# Exercise requirements
Could you lay out the material from the line with "Given: Jump to hour 9 on the timeline" to the line with "[x=290, y=46]", both included, as a two-column CSV with the headers instruction and click, giving each piece of text and its answer one row, each value in its own quoted field and line breaks turned into spaces?

── Data for this exercise

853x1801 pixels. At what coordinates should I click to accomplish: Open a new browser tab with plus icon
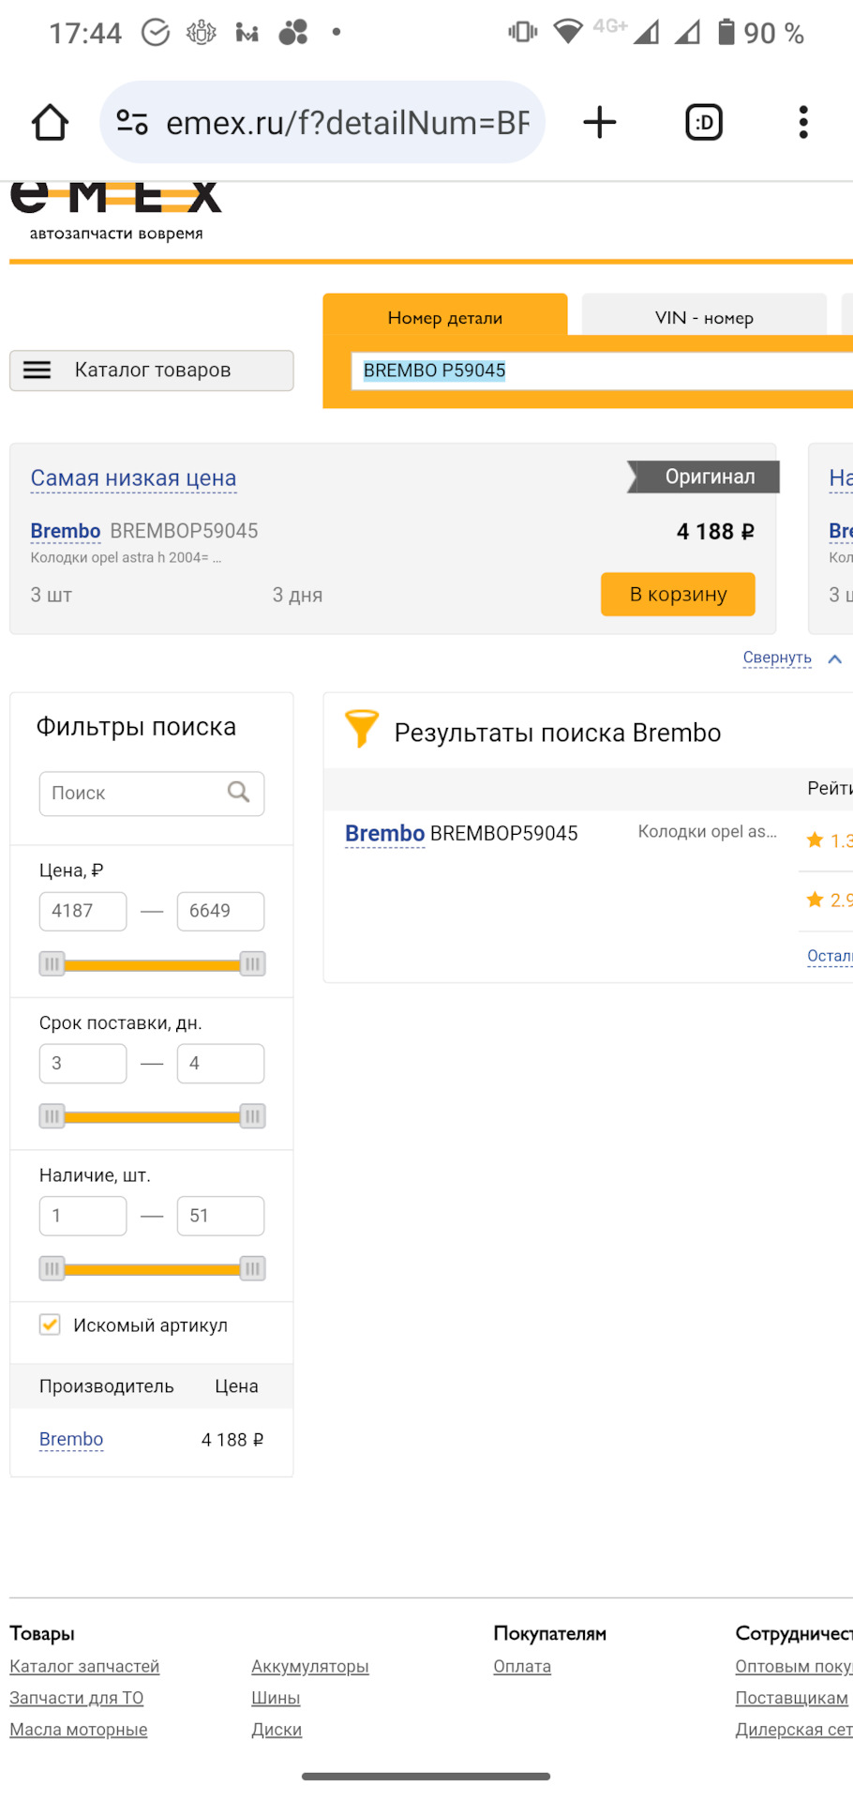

────
── Data for this exercise

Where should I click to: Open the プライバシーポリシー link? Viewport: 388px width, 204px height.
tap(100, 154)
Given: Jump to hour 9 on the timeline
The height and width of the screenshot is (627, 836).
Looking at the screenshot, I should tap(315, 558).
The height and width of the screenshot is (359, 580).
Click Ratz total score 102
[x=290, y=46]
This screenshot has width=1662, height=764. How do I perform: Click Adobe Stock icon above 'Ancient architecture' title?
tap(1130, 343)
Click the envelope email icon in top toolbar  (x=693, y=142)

────
── Data for this exercise

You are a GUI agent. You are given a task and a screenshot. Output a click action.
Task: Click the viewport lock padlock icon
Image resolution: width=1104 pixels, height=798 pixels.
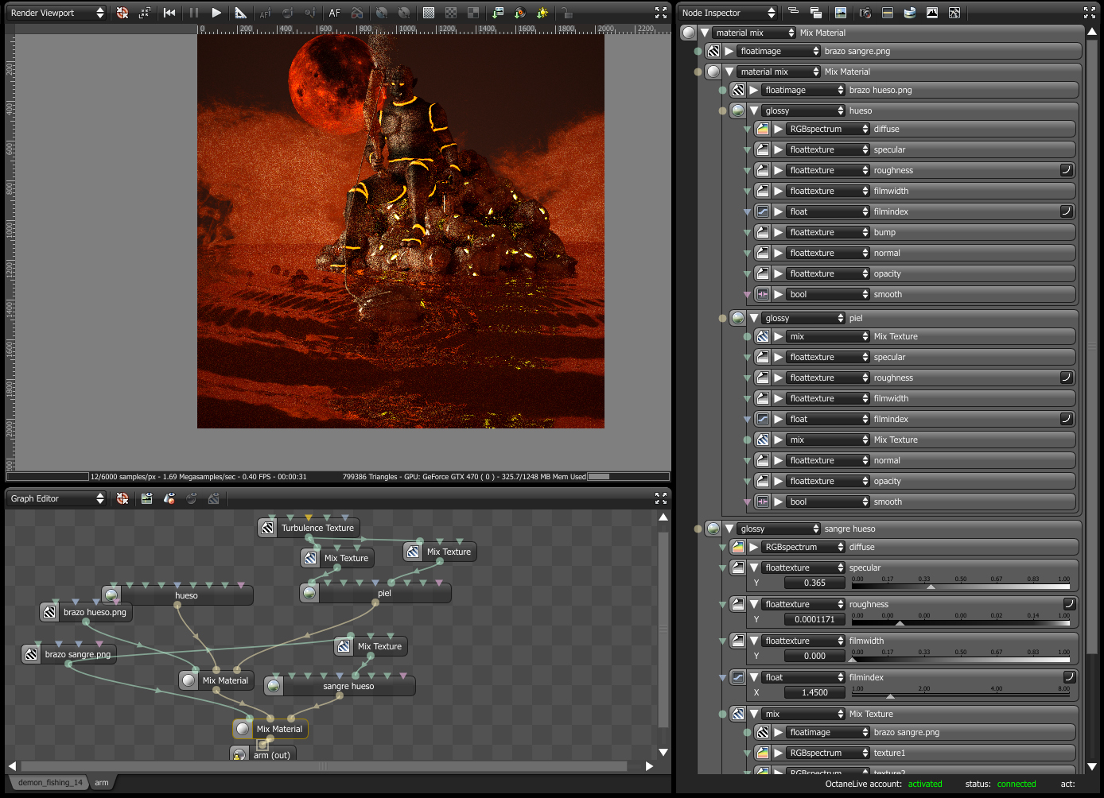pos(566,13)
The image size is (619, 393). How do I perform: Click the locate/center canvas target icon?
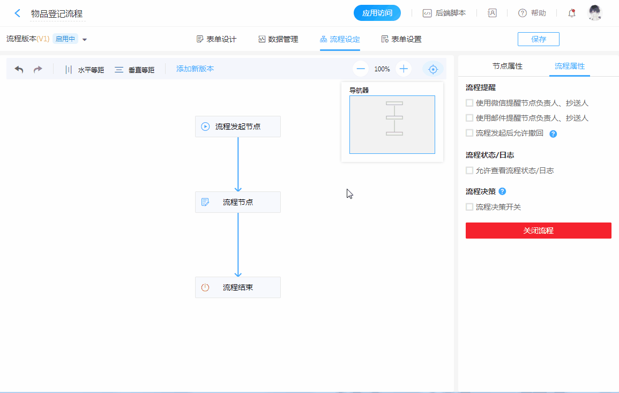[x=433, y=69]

────

# Task result
instruction,click
"Given: Jump to hour 9 on the timeline The height and width of the screenshot is (627, 836).","Looking at the screenshot, I should tap(315, 558)."
"The height and width of the screenshot is (359, 580). Click Ratz total score 102","[x=290, y=46]"